### Dataset content
● ● ●
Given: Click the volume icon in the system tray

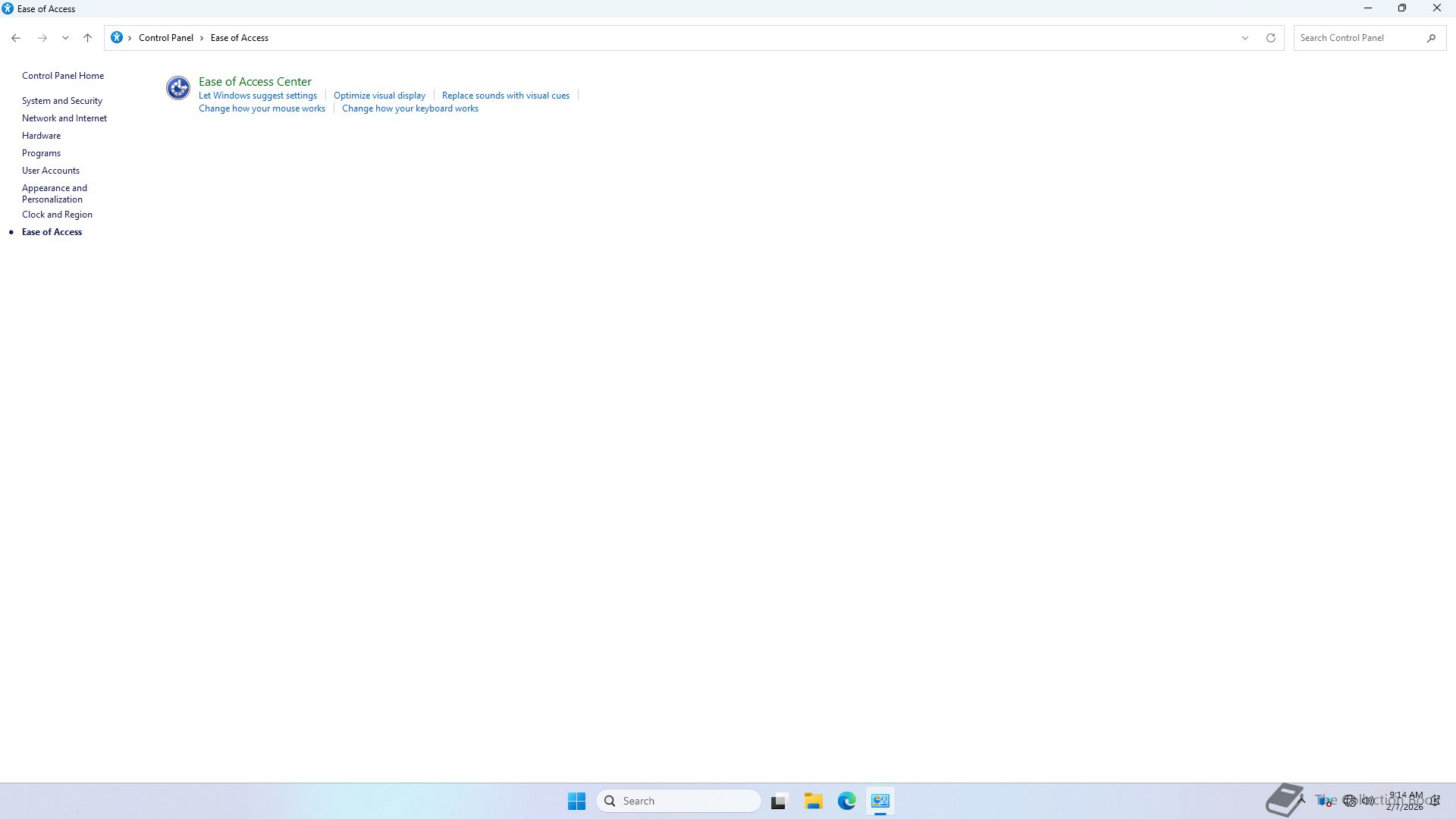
● ● ●
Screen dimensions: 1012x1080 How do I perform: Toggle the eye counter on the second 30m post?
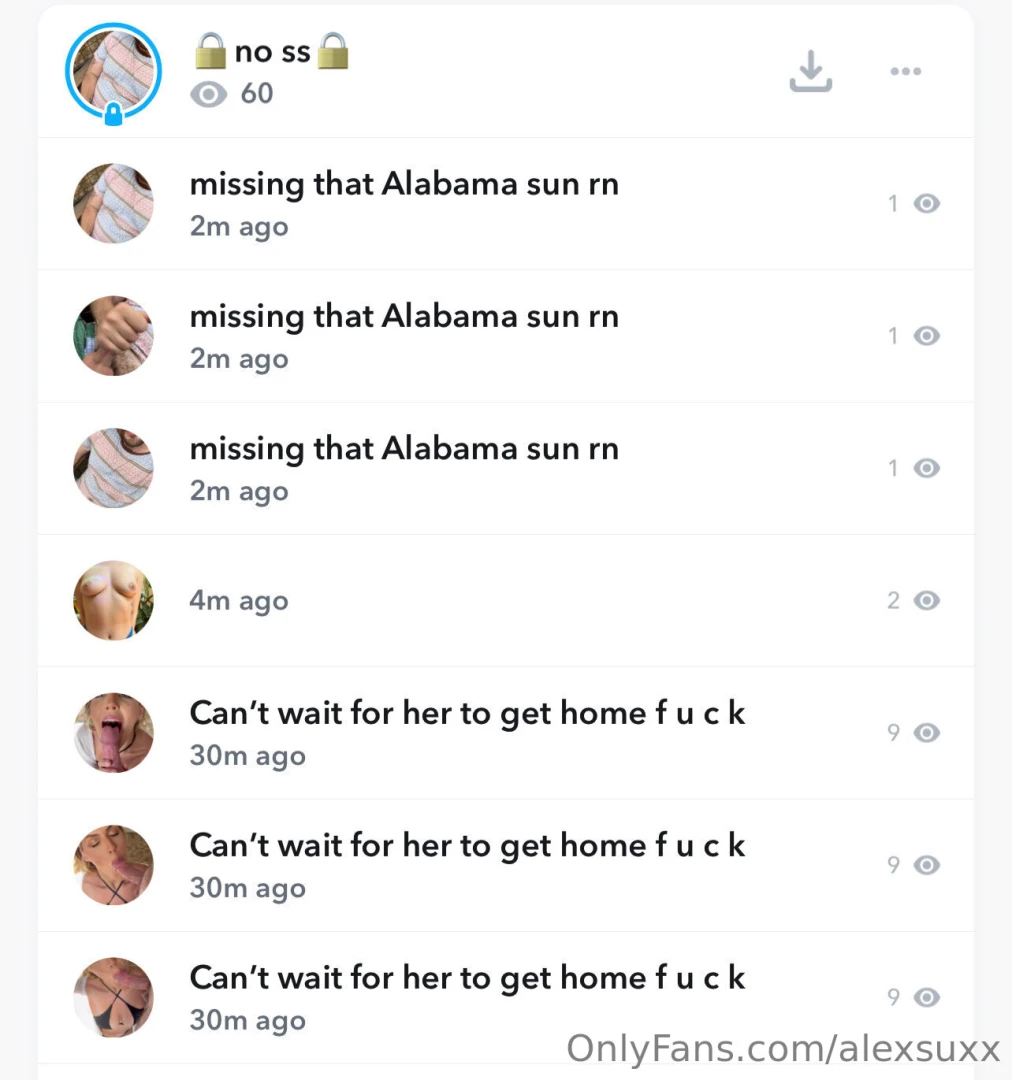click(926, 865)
● ● ●
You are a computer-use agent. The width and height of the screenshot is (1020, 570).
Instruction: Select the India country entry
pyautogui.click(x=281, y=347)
● ● ●
### What this task involves
Lay out everything from the line containing "You are a computer-use" down to the line containing "pyautogui.click(x=281, y=347)" as a two-column CSV with the headers instruction and action. Give each entry one row, with its text under instruction and its answer under action, each in a single quoted field with line breaks replaced by spaces.

### Answer to the task
instruction,action
"You are a computer-use agent. The width and height of the screenshot is (1020, 570). Instruction: Select the India country entry","pyautogui.click(x=281, y=347)"